Frustrated by slowness in TSM 6.2
Hi all I am running TSM 6.2.1.1 on AIX V615 in a LPAR on a P770. The LPAR has 6 shared CPU's, 12 virtual CPU;s, and 64GB of memory. There are 2 VIO servers with 4 fiber channel connections to XIV storage for the DB and LOG, and 2 10Gbit Ethernet in each VIO in an Etherchannel configuration. The storage pool is on Data Domain DD880's, 2 per AIX, 1 per instance. I am seeing consistenly poor performance from this setup. I have tested network from VIO to cloud, and LPAR to VIO, which seems fine. I tested LPAR to Data Domain, and things seem fine. But, when backups are running (and I only have a few nodes there yet, this is a new setup), TSM doesn't seem to want to go over 20 to 30MB/s throughput.

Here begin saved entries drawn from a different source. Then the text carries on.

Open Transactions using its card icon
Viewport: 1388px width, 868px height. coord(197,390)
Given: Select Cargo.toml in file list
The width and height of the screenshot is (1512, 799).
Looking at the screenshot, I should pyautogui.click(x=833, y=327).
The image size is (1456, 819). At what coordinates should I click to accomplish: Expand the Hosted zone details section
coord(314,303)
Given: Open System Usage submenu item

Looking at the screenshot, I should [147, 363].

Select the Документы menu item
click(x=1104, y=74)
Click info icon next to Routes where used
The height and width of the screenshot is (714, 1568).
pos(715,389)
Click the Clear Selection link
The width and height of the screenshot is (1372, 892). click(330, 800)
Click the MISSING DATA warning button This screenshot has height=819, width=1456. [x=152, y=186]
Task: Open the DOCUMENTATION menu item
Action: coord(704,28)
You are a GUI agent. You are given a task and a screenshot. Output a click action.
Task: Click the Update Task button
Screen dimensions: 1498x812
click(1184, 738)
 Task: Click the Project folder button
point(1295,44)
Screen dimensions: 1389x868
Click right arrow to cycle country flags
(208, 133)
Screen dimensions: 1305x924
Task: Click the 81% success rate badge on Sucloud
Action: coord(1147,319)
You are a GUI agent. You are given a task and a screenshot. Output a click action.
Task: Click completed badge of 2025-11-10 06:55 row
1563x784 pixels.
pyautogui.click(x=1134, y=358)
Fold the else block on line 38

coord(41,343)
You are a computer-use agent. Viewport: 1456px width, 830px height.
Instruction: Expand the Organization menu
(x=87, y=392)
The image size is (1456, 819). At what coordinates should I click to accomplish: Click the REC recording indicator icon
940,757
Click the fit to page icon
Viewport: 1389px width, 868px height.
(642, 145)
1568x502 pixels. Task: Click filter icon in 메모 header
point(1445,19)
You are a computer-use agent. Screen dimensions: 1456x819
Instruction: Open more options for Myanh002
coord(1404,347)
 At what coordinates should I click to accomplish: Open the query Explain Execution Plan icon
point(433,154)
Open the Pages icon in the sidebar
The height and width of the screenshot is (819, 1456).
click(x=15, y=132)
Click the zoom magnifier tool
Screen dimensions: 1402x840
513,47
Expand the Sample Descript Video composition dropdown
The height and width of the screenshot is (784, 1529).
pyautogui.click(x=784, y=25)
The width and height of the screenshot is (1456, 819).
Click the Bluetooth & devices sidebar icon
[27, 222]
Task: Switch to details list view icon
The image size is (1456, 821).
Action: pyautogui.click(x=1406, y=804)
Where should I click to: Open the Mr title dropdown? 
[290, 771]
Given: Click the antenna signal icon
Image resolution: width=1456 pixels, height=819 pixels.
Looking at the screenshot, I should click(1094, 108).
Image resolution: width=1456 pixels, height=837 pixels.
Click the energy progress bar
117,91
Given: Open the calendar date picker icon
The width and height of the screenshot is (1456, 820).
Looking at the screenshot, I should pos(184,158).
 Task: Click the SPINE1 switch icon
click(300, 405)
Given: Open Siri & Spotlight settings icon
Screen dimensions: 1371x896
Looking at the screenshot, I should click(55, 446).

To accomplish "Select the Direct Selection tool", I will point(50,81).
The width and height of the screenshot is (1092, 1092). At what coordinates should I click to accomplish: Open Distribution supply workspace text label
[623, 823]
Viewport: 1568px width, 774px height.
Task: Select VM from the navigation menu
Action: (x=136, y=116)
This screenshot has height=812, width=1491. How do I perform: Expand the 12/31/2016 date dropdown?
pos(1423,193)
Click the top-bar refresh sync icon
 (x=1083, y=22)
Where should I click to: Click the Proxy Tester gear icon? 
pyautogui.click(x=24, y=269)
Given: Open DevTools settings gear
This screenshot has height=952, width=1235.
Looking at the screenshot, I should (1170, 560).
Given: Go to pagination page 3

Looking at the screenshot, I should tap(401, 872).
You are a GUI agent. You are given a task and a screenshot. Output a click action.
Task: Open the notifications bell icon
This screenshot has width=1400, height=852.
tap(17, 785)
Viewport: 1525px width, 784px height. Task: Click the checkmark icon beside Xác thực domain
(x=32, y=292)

I tried backing up the TSM server over lo, and that was a little better at 50MB/s, but not screaming. I tried using chunk of SAN as a disk pool ahead of the Data Domain, no change. I am at my whit's end. If anyone has any ideas, please let me know. Thanks. -- Andy Carlson --- Gamecube:$150,PSO:$50,Broadband Adapter: $35, Hunters License: $8.95/month, The feeling of seeing the red box with the item you want in it:Priceless.